**Problem requirements:**
Your task is to reproduce exactly the lines that run from the beginning of the data through the line where "Refund Policy (627, 2282)" appears.

[Records from a data source]
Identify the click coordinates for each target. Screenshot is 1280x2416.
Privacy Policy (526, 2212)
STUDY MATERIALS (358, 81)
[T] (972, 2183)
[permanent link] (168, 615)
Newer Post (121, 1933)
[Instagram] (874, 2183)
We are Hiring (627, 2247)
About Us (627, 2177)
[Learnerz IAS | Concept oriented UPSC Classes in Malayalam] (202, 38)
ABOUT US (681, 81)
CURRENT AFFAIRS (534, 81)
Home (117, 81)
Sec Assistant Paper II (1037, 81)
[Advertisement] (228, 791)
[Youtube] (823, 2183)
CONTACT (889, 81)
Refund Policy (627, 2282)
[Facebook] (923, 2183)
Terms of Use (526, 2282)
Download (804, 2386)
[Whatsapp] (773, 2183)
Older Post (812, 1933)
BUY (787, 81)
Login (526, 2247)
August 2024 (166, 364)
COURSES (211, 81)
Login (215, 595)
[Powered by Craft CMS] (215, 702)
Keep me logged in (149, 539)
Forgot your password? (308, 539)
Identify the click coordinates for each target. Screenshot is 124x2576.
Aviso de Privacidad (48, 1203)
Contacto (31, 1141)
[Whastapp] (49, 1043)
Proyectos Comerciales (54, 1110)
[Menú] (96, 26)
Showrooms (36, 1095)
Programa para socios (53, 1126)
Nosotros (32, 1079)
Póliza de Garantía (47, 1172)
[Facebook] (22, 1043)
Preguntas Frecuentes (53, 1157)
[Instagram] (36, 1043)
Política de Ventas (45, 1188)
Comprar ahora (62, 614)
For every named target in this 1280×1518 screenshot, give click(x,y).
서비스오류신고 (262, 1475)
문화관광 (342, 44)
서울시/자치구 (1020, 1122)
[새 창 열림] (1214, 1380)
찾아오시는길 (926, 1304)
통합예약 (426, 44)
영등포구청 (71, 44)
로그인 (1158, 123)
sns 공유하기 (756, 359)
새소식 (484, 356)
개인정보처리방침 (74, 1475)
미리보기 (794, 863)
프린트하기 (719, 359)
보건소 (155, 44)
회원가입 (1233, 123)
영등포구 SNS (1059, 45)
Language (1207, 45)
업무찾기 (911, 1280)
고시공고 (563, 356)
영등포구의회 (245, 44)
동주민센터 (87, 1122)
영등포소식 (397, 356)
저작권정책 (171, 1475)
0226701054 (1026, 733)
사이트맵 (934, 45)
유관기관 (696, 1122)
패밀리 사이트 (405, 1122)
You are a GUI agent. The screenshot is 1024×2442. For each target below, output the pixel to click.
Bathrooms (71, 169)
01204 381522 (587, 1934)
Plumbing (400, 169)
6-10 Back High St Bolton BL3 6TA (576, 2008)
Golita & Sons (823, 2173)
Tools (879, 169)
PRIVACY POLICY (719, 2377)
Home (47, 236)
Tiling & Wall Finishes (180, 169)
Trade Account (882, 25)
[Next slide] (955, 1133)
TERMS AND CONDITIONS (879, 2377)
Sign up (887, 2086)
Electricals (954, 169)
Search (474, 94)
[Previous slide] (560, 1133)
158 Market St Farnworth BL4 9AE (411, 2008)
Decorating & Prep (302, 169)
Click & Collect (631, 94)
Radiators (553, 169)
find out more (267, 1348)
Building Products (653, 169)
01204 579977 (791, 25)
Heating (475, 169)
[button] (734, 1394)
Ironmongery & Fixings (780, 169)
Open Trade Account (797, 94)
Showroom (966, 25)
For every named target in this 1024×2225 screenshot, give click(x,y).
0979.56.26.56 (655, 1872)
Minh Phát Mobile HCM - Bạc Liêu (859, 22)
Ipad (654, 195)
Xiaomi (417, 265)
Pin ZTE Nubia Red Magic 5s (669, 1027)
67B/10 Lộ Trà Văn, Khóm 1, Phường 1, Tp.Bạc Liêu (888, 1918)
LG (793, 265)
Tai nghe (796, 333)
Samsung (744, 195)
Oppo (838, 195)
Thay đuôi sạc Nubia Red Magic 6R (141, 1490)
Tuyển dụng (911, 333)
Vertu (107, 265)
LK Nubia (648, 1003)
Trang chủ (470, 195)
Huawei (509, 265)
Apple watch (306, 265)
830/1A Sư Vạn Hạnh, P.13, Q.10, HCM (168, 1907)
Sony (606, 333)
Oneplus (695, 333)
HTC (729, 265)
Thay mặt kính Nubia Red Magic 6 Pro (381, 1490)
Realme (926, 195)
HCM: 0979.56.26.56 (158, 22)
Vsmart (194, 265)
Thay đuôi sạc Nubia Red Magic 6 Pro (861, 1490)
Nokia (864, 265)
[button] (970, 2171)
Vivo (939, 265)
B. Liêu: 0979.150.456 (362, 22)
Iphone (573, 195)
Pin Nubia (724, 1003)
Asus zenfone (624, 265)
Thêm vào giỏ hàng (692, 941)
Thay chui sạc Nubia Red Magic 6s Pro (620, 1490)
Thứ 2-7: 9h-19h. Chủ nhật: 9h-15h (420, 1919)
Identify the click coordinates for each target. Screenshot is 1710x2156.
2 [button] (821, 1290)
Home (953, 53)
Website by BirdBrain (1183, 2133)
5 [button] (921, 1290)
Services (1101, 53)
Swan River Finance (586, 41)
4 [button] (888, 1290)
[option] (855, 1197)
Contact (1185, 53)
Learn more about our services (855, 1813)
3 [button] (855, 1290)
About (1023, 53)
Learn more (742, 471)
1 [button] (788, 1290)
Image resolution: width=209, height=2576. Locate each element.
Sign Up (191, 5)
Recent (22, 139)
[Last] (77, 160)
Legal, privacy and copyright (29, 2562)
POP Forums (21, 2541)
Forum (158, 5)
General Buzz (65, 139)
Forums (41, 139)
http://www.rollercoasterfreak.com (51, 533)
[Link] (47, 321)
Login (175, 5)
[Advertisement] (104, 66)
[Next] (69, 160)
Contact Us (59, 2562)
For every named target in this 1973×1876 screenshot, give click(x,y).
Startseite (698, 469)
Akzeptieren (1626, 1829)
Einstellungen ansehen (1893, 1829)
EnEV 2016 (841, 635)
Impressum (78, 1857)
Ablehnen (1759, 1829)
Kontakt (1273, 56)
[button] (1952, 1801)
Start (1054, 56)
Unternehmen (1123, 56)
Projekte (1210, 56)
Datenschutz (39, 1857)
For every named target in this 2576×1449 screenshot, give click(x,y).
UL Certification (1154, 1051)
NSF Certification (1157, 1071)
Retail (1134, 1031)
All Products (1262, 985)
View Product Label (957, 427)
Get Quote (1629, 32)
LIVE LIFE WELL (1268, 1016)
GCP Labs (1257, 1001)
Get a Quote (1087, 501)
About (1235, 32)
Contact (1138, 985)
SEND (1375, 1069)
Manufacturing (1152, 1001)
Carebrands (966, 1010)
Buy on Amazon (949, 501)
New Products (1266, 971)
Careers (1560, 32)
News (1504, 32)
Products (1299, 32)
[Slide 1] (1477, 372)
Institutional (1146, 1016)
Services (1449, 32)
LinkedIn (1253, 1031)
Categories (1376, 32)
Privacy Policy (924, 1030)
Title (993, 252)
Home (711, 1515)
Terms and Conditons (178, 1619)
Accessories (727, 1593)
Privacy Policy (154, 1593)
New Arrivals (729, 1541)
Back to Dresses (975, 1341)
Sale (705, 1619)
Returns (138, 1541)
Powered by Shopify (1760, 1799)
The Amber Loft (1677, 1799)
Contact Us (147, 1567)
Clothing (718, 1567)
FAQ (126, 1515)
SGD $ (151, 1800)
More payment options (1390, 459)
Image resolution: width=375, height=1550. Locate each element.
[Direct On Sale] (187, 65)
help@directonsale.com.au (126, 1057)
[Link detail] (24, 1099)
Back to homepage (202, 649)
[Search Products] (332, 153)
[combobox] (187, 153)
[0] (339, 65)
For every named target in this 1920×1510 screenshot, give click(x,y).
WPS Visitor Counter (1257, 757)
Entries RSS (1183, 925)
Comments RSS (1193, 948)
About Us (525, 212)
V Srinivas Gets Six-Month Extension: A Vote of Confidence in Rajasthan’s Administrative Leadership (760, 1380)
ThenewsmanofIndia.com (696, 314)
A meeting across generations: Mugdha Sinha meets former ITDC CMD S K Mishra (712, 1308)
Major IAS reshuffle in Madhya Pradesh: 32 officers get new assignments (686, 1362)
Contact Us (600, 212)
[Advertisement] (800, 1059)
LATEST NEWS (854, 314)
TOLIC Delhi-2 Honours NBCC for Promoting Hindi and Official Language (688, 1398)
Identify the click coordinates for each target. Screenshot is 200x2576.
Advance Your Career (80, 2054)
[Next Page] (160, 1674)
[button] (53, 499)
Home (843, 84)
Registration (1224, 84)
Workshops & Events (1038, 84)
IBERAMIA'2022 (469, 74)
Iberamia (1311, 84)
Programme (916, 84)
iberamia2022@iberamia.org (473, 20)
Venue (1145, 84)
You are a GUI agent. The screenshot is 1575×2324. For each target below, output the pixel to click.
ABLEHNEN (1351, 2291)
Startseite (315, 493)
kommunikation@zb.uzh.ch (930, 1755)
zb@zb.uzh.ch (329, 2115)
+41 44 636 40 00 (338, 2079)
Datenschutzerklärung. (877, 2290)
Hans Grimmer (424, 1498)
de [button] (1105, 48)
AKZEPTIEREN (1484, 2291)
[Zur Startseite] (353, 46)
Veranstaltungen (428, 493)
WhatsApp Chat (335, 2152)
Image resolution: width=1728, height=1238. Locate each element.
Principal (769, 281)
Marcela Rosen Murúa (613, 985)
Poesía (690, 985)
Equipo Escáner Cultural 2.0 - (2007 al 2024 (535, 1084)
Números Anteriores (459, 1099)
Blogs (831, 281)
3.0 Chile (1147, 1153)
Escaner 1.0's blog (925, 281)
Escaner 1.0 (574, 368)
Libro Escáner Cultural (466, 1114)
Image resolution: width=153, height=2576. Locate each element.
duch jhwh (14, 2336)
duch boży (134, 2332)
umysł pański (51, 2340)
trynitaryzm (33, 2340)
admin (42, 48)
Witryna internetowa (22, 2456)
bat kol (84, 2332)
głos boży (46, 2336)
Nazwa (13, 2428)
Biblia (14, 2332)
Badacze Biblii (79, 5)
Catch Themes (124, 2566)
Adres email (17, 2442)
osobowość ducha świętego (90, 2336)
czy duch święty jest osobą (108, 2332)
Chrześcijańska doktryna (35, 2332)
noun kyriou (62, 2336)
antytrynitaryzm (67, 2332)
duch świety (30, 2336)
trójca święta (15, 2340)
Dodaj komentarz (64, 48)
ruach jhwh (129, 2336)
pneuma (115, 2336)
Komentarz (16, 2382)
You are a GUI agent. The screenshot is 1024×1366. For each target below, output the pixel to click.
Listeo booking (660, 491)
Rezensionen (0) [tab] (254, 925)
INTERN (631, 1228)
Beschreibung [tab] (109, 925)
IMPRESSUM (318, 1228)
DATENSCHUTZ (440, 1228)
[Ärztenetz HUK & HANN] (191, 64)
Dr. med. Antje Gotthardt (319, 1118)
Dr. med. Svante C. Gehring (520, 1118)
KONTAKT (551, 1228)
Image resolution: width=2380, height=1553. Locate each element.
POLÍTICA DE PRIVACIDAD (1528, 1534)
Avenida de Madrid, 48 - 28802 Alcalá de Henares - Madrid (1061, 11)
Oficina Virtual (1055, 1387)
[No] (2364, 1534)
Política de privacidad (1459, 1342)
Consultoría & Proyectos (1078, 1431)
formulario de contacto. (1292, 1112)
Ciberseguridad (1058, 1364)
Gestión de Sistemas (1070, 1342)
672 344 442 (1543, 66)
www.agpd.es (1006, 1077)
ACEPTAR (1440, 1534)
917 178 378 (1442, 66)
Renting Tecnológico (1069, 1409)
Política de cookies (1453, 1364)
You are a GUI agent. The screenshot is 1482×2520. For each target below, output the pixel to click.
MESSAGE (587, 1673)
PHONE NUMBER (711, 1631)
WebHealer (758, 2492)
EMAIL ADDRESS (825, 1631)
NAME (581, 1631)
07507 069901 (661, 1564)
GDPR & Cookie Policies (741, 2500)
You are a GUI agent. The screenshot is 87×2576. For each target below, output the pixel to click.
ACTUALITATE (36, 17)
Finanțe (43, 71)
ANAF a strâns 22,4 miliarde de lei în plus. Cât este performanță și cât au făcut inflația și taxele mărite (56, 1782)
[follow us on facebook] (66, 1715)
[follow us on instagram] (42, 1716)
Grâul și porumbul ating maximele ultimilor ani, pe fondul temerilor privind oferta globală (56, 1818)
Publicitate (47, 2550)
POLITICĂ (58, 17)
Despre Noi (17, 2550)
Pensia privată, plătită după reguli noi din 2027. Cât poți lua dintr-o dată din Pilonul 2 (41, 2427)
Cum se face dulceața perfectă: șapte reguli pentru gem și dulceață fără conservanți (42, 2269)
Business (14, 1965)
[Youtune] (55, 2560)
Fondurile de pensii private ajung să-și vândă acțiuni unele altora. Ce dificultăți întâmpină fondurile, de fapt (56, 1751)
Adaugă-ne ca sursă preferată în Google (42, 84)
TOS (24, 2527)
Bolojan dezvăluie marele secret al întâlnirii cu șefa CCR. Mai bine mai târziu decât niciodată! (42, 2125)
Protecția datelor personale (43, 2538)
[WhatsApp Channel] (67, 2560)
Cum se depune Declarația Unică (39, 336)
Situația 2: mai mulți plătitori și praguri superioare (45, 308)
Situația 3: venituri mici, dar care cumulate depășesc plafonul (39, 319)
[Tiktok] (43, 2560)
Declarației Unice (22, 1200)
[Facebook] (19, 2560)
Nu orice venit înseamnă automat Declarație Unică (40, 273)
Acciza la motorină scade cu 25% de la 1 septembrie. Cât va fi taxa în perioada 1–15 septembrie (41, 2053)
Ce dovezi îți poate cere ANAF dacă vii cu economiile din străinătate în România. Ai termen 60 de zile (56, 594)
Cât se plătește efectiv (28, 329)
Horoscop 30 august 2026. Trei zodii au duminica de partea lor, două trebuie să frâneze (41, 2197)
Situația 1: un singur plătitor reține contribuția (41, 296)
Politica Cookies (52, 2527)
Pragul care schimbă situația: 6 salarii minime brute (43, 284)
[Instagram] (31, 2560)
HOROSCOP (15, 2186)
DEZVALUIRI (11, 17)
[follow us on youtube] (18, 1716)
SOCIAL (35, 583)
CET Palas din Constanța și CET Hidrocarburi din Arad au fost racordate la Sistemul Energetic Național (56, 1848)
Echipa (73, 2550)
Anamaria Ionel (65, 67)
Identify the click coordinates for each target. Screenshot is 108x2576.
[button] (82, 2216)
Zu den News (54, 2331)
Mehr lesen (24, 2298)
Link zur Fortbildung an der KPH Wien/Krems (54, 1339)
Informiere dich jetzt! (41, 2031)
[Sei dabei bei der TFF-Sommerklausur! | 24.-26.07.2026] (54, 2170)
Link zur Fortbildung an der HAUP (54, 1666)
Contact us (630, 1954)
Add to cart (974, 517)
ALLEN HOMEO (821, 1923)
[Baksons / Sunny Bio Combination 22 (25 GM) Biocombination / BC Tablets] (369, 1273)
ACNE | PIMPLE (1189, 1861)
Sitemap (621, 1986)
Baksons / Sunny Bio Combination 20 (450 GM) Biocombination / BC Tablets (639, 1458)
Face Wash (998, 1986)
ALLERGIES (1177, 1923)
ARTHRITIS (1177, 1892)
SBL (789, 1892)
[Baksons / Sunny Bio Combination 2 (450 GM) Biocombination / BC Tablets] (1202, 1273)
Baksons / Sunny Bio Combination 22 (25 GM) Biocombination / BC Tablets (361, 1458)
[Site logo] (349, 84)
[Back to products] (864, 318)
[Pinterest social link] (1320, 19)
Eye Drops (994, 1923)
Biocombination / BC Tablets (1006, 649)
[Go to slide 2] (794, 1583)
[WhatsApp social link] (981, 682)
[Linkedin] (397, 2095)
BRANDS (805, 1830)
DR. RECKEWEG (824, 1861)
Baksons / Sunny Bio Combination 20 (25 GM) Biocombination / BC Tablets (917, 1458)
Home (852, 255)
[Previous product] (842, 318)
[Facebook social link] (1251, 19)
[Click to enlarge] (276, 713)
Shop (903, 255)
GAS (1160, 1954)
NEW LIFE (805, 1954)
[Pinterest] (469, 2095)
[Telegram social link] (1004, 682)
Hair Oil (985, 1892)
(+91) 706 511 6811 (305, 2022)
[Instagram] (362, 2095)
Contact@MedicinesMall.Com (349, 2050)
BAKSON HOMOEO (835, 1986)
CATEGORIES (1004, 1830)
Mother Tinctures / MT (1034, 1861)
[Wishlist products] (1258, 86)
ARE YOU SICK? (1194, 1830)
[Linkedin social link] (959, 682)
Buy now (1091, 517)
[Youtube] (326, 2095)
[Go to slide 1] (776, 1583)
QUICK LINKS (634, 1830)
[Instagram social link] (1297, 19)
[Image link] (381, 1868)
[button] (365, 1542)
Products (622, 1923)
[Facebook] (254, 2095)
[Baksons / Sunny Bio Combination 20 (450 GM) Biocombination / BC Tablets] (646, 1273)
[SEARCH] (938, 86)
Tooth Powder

**Written answer:**
Identify the click coordinates for each target. Screenshot is 1280x2416.
Privacy Policy (526, 2212)
STUDY MATERIALS (358, 81)
[T] (972, 2183)
[permanent link] (168, 615)
Newer Post (121, 1933)
[Instagram] (874, 2183)
We are Hiring (627, 2247)
About Us (627, 2177)
[Learnerz IAS | Concept oriented UPSC Classes in Malayalam] (202, 38)
ABOUT US (681, 81)
CURRENT AFFAIRS (534, 81)
Home (117, 81)
Sec Assistant Paper II (1037, 81)
[Advertisement] (228, 791)
[Youtube] (823, 2183)
CONTACT (889, 81)
Refund Policy (627, 2282)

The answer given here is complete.